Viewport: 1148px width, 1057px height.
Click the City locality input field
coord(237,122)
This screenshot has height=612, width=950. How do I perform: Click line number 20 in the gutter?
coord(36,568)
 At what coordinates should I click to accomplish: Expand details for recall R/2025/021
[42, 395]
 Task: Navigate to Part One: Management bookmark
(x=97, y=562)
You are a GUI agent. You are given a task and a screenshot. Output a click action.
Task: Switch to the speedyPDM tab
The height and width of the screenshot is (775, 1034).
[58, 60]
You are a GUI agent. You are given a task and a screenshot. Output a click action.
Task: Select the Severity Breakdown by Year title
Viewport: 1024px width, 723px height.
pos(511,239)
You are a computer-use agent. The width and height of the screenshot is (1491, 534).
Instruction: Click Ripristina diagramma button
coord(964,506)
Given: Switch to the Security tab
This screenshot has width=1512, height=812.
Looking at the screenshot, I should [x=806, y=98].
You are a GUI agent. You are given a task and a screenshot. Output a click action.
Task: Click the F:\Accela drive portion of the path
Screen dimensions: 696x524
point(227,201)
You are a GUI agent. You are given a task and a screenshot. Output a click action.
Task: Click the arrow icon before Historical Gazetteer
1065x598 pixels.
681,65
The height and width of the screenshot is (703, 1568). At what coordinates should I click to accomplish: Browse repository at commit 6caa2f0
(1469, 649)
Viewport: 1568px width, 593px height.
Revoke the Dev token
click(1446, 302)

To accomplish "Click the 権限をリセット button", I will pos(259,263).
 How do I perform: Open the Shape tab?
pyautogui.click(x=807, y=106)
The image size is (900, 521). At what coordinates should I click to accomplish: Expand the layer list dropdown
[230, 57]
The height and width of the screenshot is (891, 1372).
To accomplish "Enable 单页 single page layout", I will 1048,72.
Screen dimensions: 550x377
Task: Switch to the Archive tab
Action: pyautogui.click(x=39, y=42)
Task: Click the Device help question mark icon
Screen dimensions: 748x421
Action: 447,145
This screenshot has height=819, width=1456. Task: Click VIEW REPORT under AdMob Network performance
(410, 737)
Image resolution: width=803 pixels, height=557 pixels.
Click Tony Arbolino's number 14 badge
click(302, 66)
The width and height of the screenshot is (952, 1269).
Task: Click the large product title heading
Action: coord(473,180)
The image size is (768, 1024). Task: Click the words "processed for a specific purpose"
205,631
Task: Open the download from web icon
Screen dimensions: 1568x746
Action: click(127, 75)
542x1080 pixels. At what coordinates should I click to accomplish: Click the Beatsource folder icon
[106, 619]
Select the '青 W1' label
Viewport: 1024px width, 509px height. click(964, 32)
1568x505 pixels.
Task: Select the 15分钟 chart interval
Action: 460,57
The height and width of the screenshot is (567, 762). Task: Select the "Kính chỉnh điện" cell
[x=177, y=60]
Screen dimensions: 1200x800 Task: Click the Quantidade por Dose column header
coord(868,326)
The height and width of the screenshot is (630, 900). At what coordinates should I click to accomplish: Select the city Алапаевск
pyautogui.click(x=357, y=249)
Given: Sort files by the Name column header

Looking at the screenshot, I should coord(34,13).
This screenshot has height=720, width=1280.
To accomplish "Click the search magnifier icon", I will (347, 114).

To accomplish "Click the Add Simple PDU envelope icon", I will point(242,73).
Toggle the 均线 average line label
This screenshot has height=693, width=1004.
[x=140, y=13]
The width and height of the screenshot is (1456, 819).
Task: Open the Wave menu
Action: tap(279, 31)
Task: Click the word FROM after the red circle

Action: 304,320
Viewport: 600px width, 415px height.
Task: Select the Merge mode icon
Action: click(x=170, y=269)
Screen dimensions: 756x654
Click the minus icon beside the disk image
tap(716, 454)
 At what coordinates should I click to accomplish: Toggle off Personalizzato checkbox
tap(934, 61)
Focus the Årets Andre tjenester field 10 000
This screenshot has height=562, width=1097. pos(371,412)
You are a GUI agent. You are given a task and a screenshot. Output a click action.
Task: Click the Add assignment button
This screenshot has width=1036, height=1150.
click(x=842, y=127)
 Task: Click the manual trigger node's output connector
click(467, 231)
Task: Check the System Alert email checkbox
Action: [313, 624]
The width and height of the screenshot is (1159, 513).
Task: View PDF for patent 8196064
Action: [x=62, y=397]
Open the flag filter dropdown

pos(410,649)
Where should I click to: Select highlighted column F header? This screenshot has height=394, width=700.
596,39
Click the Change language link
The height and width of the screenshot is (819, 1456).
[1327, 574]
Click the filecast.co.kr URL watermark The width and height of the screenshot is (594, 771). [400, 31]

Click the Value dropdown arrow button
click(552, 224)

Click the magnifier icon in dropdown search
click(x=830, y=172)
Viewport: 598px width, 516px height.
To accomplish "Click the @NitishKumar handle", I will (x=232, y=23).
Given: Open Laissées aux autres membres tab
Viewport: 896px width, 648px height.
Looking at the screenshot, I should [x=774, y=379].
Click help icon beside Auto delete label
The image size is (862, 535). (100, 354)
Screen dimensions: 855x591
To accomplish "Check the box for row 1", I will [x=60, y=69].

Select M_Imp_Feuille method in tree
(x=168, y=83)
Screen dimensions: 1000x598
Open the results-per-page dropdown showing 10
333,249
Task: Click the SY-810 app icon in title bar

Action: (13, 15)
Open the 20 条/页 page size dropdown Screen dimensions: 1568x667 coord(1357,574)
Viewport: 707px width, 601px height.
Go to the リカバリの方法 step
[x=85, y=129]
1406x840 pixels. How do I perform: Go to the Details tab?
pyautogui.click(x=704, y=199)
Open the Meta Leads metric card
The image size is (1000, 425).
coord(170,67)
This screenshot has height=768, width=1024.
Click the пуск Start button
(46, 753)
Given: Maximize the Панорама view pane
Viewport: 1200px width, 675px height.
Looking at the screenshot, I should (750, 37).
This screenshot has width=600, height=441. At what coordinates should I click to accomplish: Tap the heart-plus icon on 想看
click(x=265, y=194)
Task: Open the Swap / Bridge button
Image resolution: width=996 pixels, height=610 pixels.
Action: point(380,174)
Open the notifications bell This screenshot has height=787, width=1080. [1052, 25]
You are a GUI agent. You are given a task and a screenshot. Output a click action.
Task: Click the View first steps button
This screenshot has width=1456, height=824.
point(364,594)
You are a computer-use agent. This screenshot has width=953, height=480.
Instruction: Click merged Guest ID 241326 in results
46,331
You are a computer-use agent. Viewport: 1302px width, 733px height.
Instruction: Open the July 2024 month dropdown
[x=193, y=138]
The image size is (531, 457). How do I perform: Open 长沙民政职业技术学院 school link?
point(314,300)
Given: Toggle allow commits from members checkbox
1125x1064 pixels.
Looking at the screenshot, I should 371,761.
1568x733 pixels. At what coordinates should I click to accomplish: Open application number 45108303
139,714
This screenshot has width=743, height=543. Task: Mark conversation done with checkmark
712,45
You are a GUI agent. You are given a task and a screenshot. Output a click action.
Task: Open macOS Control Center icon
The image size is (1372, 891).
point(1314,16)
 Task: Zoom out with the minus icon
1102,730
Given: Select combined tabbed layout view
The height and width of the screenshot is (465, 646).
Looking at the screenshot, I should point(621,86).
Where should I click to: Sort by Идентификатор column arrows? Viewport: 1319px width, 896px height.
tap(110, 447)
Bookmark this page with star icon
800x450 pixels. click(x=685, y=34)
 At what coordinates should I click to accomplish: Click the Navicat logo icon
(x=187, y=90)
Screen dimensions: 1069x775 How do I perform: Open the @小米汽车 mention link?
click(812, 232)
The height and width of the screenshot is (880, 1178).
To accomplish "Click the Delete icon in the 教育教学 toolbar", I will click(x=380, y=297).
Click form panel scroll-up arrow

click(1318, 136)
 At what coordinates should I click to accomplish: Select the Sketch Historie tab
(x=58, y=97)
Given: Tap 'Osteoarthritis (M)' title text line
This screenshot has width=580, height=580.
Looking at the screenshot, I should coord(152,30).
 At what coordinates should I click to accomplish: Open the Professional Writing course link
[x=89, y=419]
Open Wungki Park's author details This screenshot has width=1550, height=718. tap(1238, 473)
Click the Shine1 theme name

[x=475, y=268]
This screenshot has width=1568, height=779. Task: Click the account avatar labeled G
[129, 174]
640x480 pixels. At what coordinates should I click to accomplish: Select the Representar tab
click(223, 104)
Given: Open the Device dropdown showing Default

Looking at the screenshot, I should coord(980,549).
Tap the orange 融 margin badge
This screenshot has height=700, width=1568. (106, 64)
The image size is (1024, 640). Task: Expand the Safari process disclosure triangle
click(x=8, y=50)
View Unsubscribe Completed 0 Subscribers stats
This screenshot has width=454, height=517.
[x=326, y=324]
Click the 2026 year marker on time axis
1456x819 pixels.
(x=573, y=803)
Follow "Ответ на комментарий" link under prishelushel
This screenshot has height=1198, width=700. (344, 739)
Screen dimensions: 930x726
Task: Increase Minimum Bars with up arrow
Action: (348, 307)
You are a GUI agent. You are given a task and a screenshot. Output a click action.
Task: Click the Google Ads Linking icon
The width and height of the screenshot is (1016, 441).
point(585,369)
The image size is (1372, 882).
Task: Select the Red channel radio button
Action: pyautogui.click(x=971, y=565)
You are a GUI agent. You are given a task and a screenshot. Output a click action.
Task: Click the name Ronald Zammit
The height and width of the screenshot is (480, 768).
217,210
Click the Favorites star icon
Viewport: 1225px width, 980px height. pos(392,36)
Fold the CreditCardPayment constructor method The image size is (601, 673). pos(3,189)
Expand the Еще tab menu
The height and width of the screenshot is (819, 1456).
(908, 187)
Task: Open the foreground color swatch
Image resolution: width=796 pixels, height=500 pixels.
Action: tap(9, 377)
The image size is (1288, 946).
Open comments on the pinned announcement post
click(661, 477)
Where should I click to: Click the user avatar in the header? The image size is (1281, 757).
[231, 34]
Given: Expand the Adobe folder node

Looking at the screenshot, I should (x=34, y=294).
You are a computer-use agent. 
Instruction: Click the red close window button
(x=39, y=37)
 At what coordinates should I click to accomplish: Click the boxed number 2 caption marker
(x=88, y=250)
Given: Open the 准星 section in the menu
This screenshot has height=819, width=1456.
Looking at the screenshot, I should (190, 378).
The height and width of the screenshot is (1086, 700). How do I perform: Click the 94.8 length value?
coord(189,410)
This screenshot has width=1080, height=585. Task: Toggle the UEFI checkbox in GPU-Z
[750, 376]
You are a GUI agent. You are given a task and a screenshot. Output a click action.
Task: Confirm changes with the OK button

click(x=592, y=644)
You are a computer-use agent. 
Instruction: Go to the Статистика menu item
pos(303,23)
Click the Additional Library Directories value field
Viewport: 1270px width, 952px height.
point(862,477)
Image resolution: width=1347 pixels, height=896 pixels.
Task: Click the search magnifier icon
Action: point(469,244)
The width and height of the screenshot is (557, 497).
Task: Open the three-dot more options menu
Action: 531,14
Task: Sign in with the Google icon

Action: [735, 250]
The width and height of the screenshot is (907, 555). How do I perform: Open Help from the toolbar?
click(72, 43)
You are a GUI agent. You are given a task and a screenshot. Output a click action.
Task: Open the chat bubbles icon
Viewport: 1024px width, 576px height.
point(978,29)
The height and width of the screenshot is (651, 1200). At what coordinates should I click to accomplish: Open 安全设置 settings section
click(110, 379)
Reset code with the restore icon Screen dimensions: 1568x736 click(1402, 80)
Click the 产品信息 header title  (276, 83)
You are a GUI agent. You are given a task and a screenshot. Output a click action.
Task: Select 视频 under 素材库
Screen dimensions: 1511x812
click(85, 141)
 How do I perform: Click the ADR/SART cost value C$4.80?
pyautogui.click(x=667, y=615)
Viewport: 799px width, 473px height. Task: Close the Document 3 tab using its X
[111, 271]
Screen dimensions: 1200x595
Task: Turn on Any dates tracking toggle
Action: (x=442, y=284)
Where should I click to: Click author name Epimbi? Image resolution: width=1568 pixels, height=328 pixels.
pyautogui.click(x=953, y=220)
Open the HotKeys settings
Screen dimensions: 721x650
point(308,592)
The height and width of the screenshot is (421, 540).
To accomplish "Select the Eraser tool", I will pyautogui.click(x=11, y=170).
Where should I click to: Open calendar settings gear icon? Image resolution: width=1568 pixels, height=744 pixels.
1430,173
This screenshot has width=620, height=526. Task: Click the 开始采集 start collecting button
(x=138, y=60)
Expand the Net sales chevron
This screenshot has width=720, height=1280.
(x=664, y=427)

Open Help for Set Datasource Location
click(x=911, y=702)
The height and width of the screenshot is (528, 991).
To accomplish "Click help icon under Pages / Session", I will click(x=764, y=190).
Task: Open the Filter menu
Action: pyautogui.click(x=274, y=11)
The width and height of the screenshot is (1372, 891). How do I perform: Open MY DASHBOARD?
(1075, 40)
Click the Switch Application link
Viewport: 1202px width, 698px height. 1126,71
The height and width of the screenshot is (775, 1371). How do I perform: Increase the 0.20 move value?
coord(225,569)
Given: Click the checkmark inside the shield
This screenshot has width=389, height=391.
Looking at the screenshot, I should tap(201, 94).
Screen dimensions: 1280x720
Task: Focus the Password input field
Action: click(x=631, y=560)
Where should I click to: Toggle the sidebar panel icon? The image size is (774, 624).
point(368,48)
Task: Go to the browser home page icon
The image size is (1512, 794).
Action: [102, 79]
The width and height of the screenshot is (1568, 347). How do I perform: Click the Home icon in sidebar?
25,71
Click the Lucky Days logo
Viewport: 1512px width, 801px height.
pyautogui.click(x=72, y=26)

------------------------------------

• **Instructions for the task**
Copy out the stretch of the listing from the line containing "The image size is (531, 457)." through the line containing "Looking at the screenshot, I should 371,761.", matching each line character for character.

• **Reply**
The image size is (531, 457). How do I perform: Open 长沙民政职业技术学院 school link?
point(314,300)
Given: Toggle allow commits from members checkbox
1125x1064 pixels.
Looking at the screenshot, I should 371,761.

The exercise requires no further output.